Pour l’entreprise, l’enjeu est évidemment de préserver sa capitalisation boursière face à une éventuelle prédation étrangère, en particulier américaine. Il faut dire que le titre était tombé sous les 15€ en avril, après avoir régulièrement flirté avec les 25€ (les initiés savent que les “marchés” ont régulièrement reproché à Henri de Castries de ne pas mieux valoriser l’action).
L’annonce d’un versement en juin a permis au titre de revenir vers les 20€.
Axa, un enjeu de patriotisme économique
Si peu d’analystes sont aujourd’hui capables d’expliquer précisément l’exposition d’Axa au risque d’OPA hostile venue de l’étranger, il n’en demeure pas moins que la distribution de dividendes par l’assureur est un sujet cornélien pour l’exécutif. D’une part, tout le monde a bien noté que distribuer des dividendes est l’incarnation du mal, désormais. D’autre part, l’un des leaders mondiaux de l’assurance comme Axa doit bien tenir compte de la concurrence capitalistique mondialisée pour survivre. Les discussions avec Generali que nous évoquons par ailleurs en sont la preuve.
Pour l’État, Axa est forcément un interlocuteur particulier, et privilégié, qui serait, dit-on, le premier détenteur de dette française, par l’intermédiaire notamment des en-cours de l’assurance-vie.
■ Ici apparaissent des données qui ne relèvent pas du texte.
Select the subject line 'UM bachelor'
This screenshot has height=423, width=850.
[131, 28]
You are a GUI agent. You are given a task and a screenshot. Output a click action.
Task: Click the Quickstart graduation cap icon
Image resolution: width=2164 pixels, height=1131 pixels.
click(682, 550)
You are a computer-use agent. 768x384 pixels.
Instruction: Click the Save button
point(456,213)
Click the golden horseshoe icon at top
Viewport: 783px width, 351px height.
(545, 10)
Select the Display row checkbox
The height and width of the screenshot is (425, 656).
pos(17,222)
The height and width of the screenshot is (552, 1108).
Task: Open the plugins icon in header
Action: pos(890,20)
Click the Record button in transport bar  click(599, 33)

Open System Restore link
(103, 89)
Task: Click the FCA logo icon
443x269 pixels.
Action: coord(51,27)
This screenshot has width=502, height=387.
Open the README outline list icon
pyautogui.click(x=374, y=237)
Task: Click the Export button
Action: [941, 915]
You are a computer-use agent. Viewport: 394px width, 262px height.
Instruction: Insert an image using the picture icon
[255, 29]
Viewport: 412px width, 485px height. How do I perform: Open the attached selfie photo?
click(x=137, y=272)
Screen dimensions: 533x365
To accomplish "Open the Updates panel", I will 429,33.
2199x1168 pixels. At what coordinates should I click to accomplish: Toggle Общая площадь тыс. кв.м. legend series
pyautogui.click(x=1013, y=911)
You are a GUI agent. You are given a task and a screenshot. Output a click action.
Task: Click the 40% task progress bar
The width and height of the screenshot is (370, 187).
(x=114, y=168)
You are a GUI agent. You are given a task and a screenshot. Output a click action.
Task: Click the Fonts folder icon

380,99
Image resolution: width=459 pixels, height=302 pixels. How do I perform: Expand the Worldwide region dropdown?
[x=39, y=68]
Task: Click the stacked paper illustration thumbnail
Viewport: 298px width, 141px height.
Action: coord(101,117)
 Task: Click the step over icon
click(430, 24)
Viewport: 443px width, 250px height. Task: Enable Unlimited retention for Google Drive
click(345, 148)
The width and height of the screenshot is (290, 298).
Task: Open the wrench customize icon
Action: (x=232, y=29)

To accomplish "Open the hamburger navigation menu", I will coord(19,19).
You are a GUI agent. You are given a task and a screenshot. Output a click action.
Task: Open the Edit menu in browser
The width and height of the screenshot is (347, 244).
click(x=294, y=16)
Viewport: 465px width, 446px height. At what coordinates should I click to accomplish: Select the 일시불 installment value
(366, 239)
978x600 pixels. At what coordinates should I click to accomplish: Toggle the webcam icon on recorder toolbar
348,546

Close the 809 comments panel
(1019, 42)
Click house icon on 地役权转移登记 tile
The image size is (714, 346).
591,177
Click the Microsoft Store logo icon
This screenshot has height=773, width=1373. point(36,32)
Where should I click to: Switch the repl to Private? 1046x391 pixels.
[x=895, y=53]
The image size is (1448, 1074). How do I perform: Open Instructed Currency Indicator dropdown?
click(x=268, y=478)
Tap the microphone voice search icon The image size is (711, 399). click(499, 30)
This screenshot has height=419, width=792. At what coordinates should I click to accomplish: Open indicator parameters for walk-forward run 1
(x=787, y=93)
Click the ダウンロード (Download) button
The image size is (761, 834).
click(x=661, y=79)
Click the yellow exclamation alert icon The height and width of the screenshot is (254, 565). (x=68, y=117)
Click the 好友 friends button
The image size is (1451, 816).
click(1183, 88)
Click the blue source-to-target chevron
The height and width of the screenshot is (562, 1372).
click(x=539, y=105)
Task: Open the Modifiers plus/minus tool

Et c’est bien toute la difficulté aujourd’hui du gouvernement : une mesure qui fâcherait les assureurs “systémiques”, et surtout les épargnants des assureurs systémiques, pourrait avoir des conséquences immédiates sur la capacité d’emprunt de l’État. Voilà une donnée à bien méditer.
Le régulateur européen fait gloups !
On peut donc imaginer que, face aux grands coups de moulinet dans l’air donnés par notre impayable Bruno Le Maire national, Axa ait trouvé quelques arguments pour convaincre ses interlocuteurs de faire preuve de compréhension vis-à-vis de ses actionnaires soucieux de préserver un petit dividende. Cette distribution est-elle raisonnable ? Il en existe trois lectures. La première dit qu’Axa est assez solide pour verser des dividendes et pour faire face à ses obligations vis-à-vis de ses assurés frappés par les différents sinistres de l’année. La deuxième dit qu’Axa n’est pas assez solide pour faire face à ces sinistres, mais qu’Axa parie sur une aide de l’État en cas de problème, selon le principe du “too big to fail”. La troisième dit que les actionnaires ne se posent pas vraiment la question de la viabilité de l’entreprise et pratique le “advienne qui pourra”.
C’est peut-être sous le jour de ces deux dernières lectures qu’il faut comprendre la prise de position du régulateur européen, appelant les assureurs à suspendre les versements de dividendes cette année. En tout cas, il est évident qu’Axa s’affranchit des recommandations européennes dans le secteur.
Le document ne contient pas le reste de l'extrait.